While telemedicine is traditionally used for urgent care, the pandemic pushed primary, specialty, mental health and even ancillary care into virtual spaces. My mom’s online diabetes program is just one example. But providers have our work cut out for us to ensure that new technologies for additional types of care don’t continue to leave our most vulnerable patients behind.
Beyond technology, we realized that drive-through testing for acute viral illnesses is safe and efficient. It turns out it’s just as easy, if not easier, to vaccinate large numbers of people at football stadiums or churches as it is in clinics or hospitals. Faced with overflowing hospitals, doctors also expanded the idea of hospitalizing patients at home — providing around-the-clock nursing support, a hospital bed and equipment, and IV medications — which is safer, cheaper and more humane for many patients who need hospital-level attention.
Physicians finally embraced the impact that social determinants — like socioeconomic status, neighborhood and physical environment, education, food, and housing — have on health. When I meet with patients now, I ask about their lives, who lives with them, how they get groceries, etc. These things of course drove the health of my patients before the pandemic, but I never routinely asked about them until I started trying to assess their risk of covid-19. In one case, I learned that a patient of mine was homeless, and I was able to get her a hotel room through a local organization — and her first restful night in months.

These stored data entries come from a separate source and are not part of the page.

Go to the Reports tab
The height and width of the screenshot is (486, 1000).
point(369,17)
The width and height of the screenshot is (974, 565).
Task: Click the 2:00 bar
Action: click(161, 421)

Care also became more continuous during the pandemic. Part of the reason my mom’s diabetes didn’t get better for so many years is that she’d leave the doctor’s office with a long list of lifestyle changes to make, but little or no support or communication from her providers in between visits. Now, she sends data daily on her weight, blood sugar and ketones and receives immediate feedback from her health coach.

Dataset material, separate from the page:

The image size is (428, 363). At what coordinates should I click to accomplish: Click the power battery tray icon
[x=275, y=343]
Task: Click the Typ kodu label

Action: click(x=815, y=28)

Although my mom’s program is far more advanced than what most patients have access to, many components of continuous-care models have been implemented in my clinic, which serves low-income and uninsured patients. Once I was issued an iPhone and permitted to text and FaceTime with my patients, I found myself keeping up with them more, checking in after visits to confirm that they picked up the medication I had prescribed or just to see how they were doing. While this did create new burdens on me as a doctor, it also created new efficiencies — a quick text often saves a great deal of downstream communication. It was also a way for me to more deeply connect with my patients, something that had been wanting in my medical practice for years.
As we improvised solutions for hospital bed shortages and restrictions on in-person visits, continuity with patients increased. High-risk patients who came through our drive-through testing site were sent home with pulse oximeters. In one case, the family of a covid patient with shortness of breath was too scared to go to the emergency room — but also too scared to go home. By giving him a pulse oximeter to track his oxygen levels, we were able to help him stay home.
Perhaps the biggest change is that doctors and patients have come to believe that better is possible. Our deeply held assumptions about where and how health care happens have been upended, offering us a glimpse of the future.
Months into her program, my mother remains off insulin. She doesn’t have everything figured out and still needs support, or she risks backsliding. The health-care system is no different. While there are reasons to be hopeful, health care is still too inaccessible, too costly, too inequitable. We can’t stop now.
When I recently asked my mom if she’s glad she joined the program, she replied: “Beta, I’m now living the life I want and finally getting the care I need.” This future is what all of us should hope for.